Das Beweisverfahren hat ergeben, daß der Rechtsmittelwerber am 6. April 1996 gegen 10.30 Uhr als Lenker des PKW mit seiner Gattin als Beifahrerin auf der W Landesstraße in Richtung S unterwegs war, wobei er kurz nach der Ortszufahrt W auf den PKW des Zeugen A A aufschloß, der zu diesem Zeitpunkt hinter einem Traktor mit Anhänger mit etwa 15 bis 20 km/h nachfuhr. In Fahrtrichtung S besteht auf der W Straße zwischen km 21,750 und 21,587, das ist kurz vor bis unmittelbar nach der Kreuzung der W Straße mit der N Straße und der W, ein Überholverbotsbereich, der durch entsprechende Vorschriftszeichen gekennzeichnet ist. Im genannten Bereich befindet und befand sich am Vorfallstag in Fahrtrichtung S außerdem eine Sperrlinie. Diese Feststellung ergibt sich aus dem im Akt befindlichen Lichtbild und auch aus dem vom erkennenden Mitglied des unabhängigen Verwaltungssenates auf dem Weg zum Verhandlungsort durchgeführten Ortsaugenschein.
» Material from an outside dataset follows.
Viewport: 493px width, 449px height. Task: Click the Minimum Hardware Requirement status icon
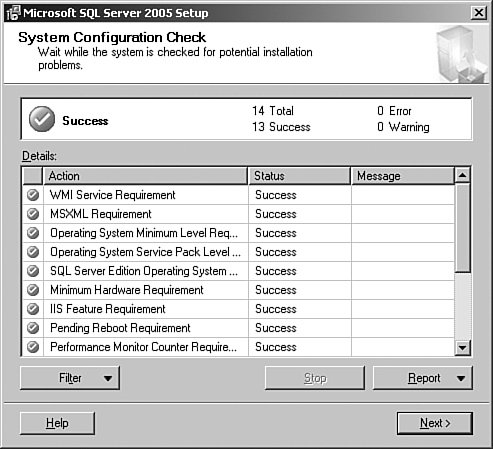[x=33, y=290]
Die Zeugen A haben übereinstimmend ausgesagt, der hinter ihnen fahrende PKW habe noch im Bereich des Überholverbotsbereiches zu überholen begonnen, wobei der Überholvorgang ihren PKW und den Traktor mit Anhänger umfaßt habe. Die Einleitung des Überholmanövers sei zu einem Zeitpunkt erfolgt, an dem beide Zeugen keinerlei Sicht auf den Straßenabschnitt im und nach dem Kreuzungsbereich hatten, sodaß sie bei der Fahrt über die gefährliche Situation, die durch einen mit 100 km/h ankommenden Gegenverkehr entstehen könnte, sprachen. Nach der Kreuzung überholte G A den Traktor und schloß in weiterer Folge auf den BeschuldigtenPKW auf, der einem LKW nachfuhr, den er aufgrund der örtlichen Gegebenheiten nicht überholen konnte. Er habe laut eigenen Angaben beabsichtigt, den ihm unbekannten Rechtsmittelwerber auf seinen Fehler aufmerksam zu machen und deshalb mehrmals die Lichthupe betätigt, was dieser mit dem Zeigen des Mittelfingers quittierte. Aufgrund dieses Vorfalls entschloß sich der Zeuge endgültig, den Rechtsmittelwerber zur Anzeige zu bringen. Die Aussagen der beiden Zeugen waren unabhängig voneinander übereinstimmend und nachvollziehbar, wobei beide keinen leichtfertigen, sondern im Gegenteil einen weitgehend überlegten und besonnenen Eindruck machten. Auch hat der Rechtsmittelwerber selbst ausgeführt, die Zeugen seien ihm völlig unbekannt und er könne sich die Anzeigeerstattung nicht erklären. Allerdings sei ihm der Zeuge G A mit einem so geringen Abstand nachgefahren, daß er seine mitfahrende Gattin darauf aufmerksam gemacht und den Zeugen tatsächlich den Mittelfinger gezeigt habe. Zu überholen begonnen habe er sicher nach Ende des Überholverbotsbereiches und nach der Sperrlinie.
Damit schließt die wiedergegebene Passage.